Assistant Professor, Educational Leadership and Policy Studies
Research Interests: Leadership development, critical pedagogies, equity in higher education
Bio: Dr. Ericka Roland is an assistant professor in the Educational Leadership and Policy Studies Department at The University of Texas at Arlington. Her research examines the process of social justice/criticality development in postsecondary education institutions. Dr. Roland has three interconnected lines of inquiry: (1) Program development and practices, (2) Leadership development, and (3) Personal and collective development around equity and social justice. She centers the pursuit of equity in all of her projects with a commitment to research and practice that cultivates transformative possibilities. Dr. Roland uses critical & Black feminist theoretical and qualitative methodologies approaches in her research inquiries. Prior to entering academia, she worked as a student affairs professional in residential life and Greek life.

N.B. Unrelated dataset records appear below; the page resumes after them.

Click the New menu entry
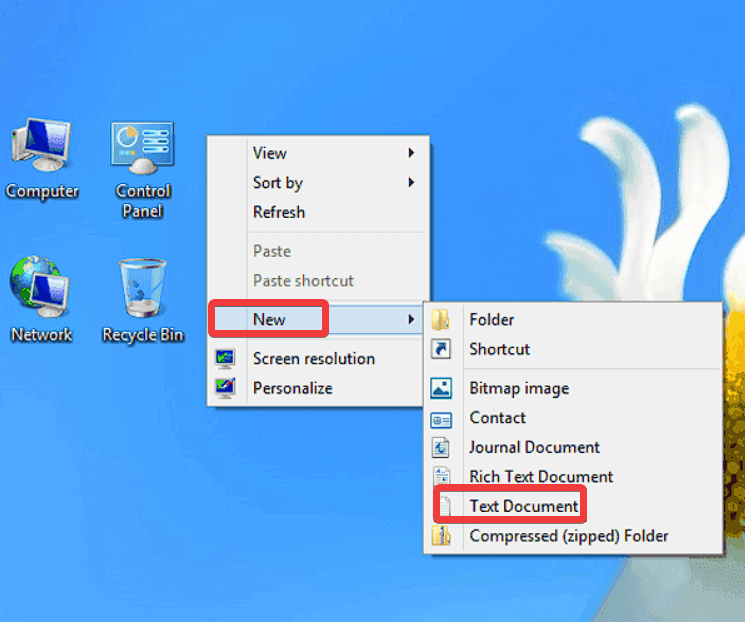The width and height of the screenshot is (745, 622). coord(269,320)
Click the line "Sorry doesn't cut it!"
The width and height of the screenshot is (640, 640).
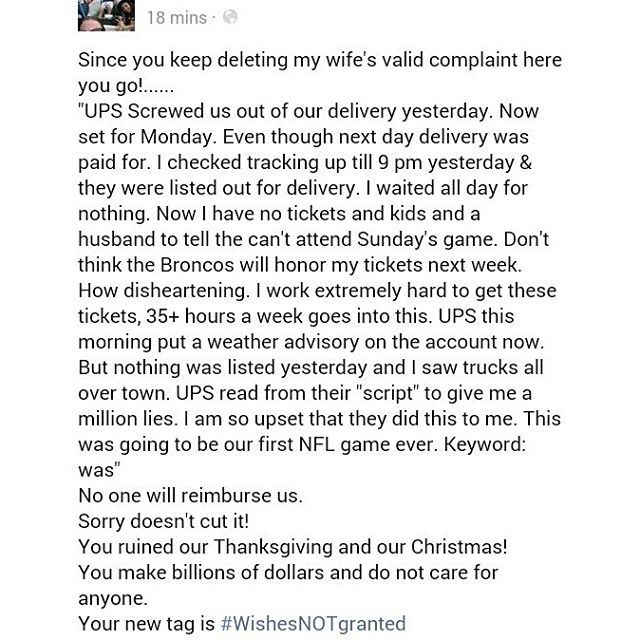pos(163,521)
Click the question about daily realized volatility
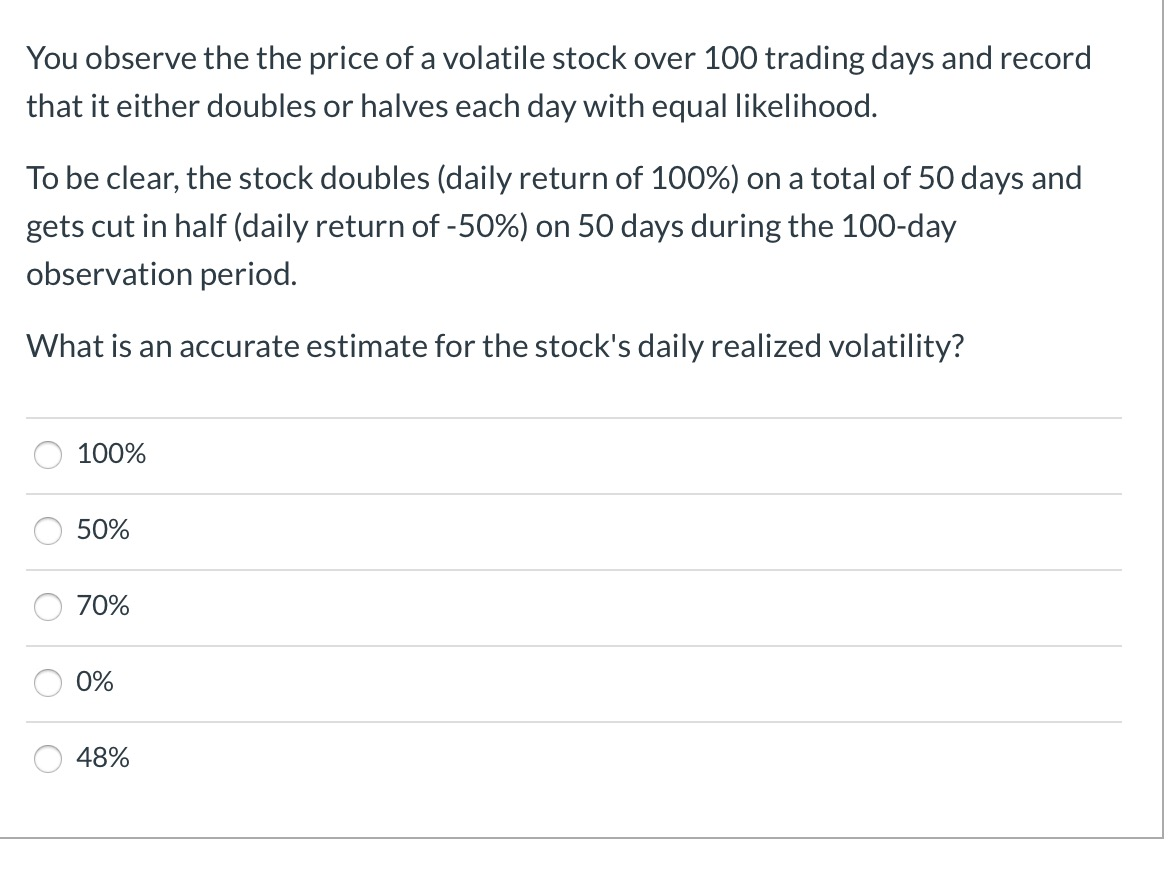The width and height of the screenshot is (1168, 884). [495, 346]
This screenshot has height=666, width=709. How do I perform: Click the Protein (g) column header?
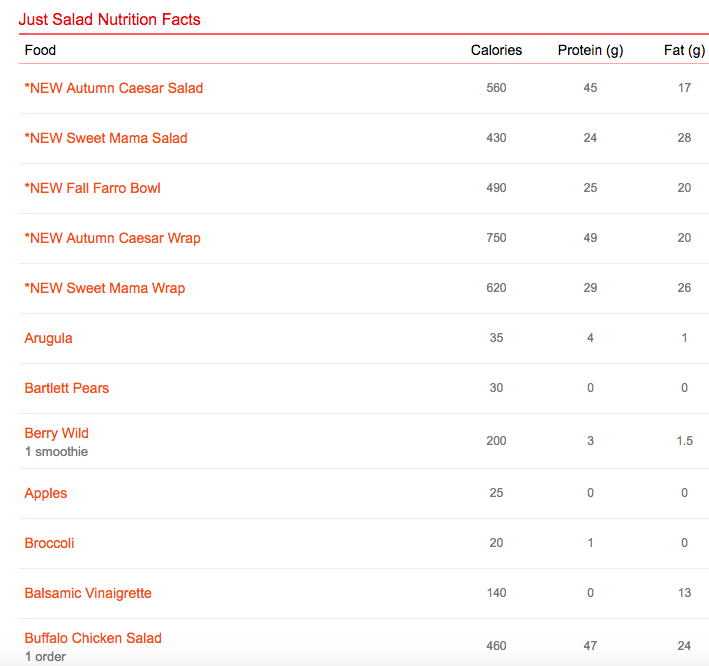tap(590, 50)
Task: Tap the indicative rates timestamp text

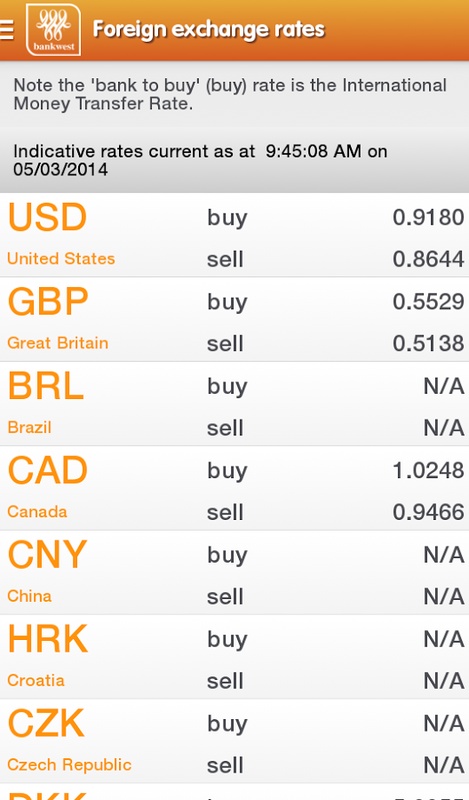Action: [200, 160]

Professor, Educational Leadership and Policy Studies
Research Interests: Higher ed, K-16 pathways, life course res, STEM ed, internationalization, labor market, social equity
Bio: Dr. Maria Trache is a professor in the College of Education, Department of Educational Leadership and Policy Studies since August 2011, following 14 years as Statistical Consultant and Research Manager at the University of British Columbia and over 15 years as a faculty at the University of Bucharest. She brings over 30 years of combined teaching and research experience from both science and social sciences to UTA. As an educational researcher, Dr. Trache focuses on equity issues in higher education and the labor market by examining the effects of structural differences at the intersection of gender, race, social class, immigrant status, disability. Her research is informed by theoretical frameworks from sociology, economics of education, and life course research. She has expertise in advanced quantitative methods, survey methods and analysis of large-scale survey data. Dr. Trache is author/co-author of about 45 publications in peer-reviewed journals, edited books, working paper series. She currently serves as a member on the Sociology/Demography Insight Grants Selection Committee for the Social Sciences & Humanities Research Council of Canada (SSHRC).
Professor, Educational Leadership and Policy Studies
Research Interests: College access, student transition & success, STEM education
Bio: Dr. Yi Leaf Zhang is a Professor in the Department of Educational Leadership and Policy Studies at the University of Texas at Arlington. Zhang has developed a strong interest in studying college access and success, especially in the community college context. Her research focuses on community colleges as a gateway to STEM education, transfer students’ educational pathways, and international education in four-year and two-year institutions. Zhang is currently an editorial board member of the Community College Journal of Research and Practice (CCJRP) and an associate editor of the Journal of International Students (JIS).